Le ton était un peu remonté, certes, mais Lloyd estimait que Noventa Senior avait une part de responsabilité dans ce désastre. Jiro travaillait pour lui, son fils était impliqué, et les armures avaient été financées par son argent. Il faisait, à vrai dire, un suspect idéal. Nul doute que, parmi les gens que Noventa Senior appelleraient ce soir, il y aurait une batterie d’avocats. Mais Lloyd ne le pensait pas lié à tout ça.
Et cet abruti de Nathan ne répondait pas. De toutes les personnes de la planète, il était le seul qui soit matériellement et physiquement le plus en mesure de contrer ces armures, et il fallait que ce bourricot ne réponde pas.
«
Un collègue s’occupera des informations de votre ordinateur portable lâcha-t-il.
En attendant, je vous conseille de vous détendre. Je ferais tout ce que je peux pour récupérer votre fils. »
Même si, dans l’absolu, s’il devait sacrifier Drake pour sauver Rachel, il ne pouvait pas se permettre d’hésiter. Rachel était, à ce jour, la seule personne au monde capable de porter son armure. Stark lui-même, même s’il ne l’admettrait pas, ne pourrait pas la piloter, car le fonctionnement était différent d’Iron Man. Nathan ne répondant pas, il répondit à ses appels, évacuant feu le colonel Peter Hawkes, récemment promu général, afin de prendre Barbara. De toutes les personnes qui l’appelaient, il savait que l’Oracle n’appelait jamais pour rien, et qu’elle était une surdouée.
«
Barbara ? -
Ils se dirigent vers les Myôbokû. »
Lloyd connaissait l’endroit. Les montagnes bordaient Seikusu, et étaient assez vastes, avec des séries de petites routes sinueuses, et une station de ski ouverte l’hiver. L’agent du SHIELD la remercia, puis essaya à nouveau d’appeler Nathan.
Toujours aucune réponse.
«
Mais où est ce putain d’alcoolique ?! »
Il soupira, et décida de répondre à Tony Stark, se disant qu’un homme en armure se déplaçant à grande vitesse pouvait lui être utile. Il posa le combiné contre son oreille, avant d’entendre un sifflement dans son dos. Il se retourna, et eut droit à une nouvelle surprise dans la journée, si forte qu’il en oublia totalement la présence de Stark à l’autre bout du combiné.

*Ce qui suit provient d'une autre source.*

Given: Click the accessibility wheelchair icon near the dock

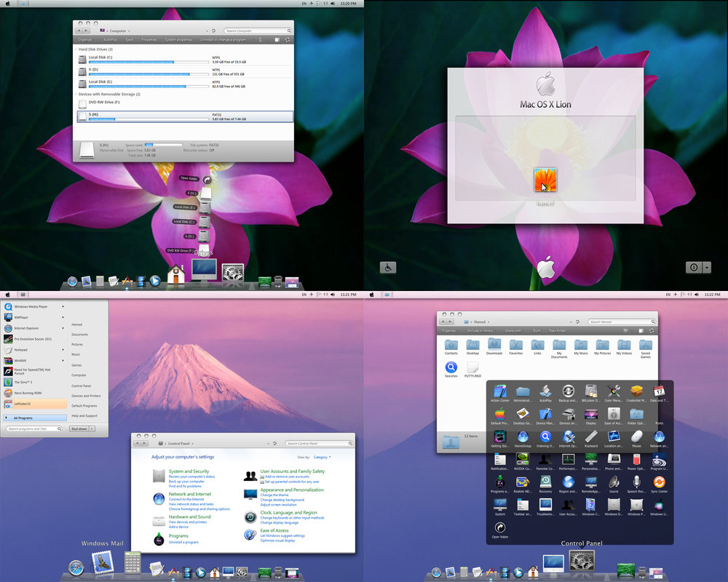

Devant l’une des vitres, il y avait une femme qui volait, bras croisés, sa cape rouge flottant dans le vent, sa chevelure blonde remuant autour d’elle.
«
Oh putain... »
Il entendait Tony Stark lui parler, mais n’entendait pas.
«
Supergirl... » souffla-t-il.
Il se dirigea vers la baie vitrée, et ouvrit cette dernière. Elle rentra à l’intérieur, et se posa sur la table. Elle avait beau être sexy, Supergirl n’appartenait pas au sein du SHIELD, et était donc, théoriquement, une criminelle.
«
Quelque chose me dit que vous avez un problème, Agent Lloyd. »
*
* *
La voiture roulait depuis une bonne trentaine de minutes, au moins, et ils avaient quitté l’autoroute. Rachel n’était peut-être pas douée pour se repérer, mais elle avait clairement perçu les sensations de vitesse rapide, quand la voiture vrombissait. Maintenant, le moteur était plus audible, ronronnait moins, et il y avait plus de virages. La voiture continuait à monter, jusqu’à finir par s’arrêter. Une portière s’ouvrit, et on poussa brusquement Rachel. Elle sentit ses pieds s’enfoncer dans quelque chose de mou et de froid, tandis que la température ambiante était très fraîche.
*
Probablement de la neige...*
Elle connaissait Seikusu pour savoir qu’il y avait des montagnes à proximité. Les Myôbokû. Elle s’avança vers une série de marches, descendant probablement dans une espèce de cave. Pour l’heure, Rachel n’opposait aucune résistance, car ça aurait été ridicule. Après un certain temps, plutôt rapide, on la poussa dans une sorte de cellule, en lui enlevant sa cagoule. Elle tomba sur le sol, et toussa légèrement, tandis que la porte se refermait en claquant.
«
Aïe... » grogna la femme.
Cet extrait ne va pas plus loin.